Display every line below that contains the string "icon", where case counts.

→ Records for this task:
▬▬▬
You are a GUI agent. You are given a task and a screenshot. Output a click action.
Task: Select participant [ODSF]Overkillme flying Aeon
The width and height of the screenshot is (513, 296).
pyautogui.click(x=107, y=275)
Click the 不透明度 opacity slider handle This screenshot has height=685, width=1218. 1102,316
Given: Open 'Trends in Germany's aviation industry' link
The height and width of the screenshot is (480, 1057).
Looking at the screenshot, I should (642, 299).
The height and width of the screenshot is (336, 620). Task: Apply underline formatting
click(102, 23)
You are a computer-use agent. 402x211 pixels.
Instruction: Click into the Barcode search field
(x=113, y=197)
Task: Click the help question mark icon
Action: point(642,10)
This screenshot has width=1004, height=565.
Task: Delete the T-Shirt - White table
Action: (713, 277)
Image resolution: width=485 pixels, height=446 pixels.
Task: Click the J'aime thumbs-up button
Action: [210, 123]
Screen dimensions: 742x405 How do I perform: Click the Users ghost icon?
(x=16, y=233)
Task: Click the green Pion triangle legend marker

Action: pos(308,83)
▬▬▬
→ Result for this task:
Task: Click the help question mark icon
Screen dimensions: 742x405 How do I perform: Click the Users ghost icon?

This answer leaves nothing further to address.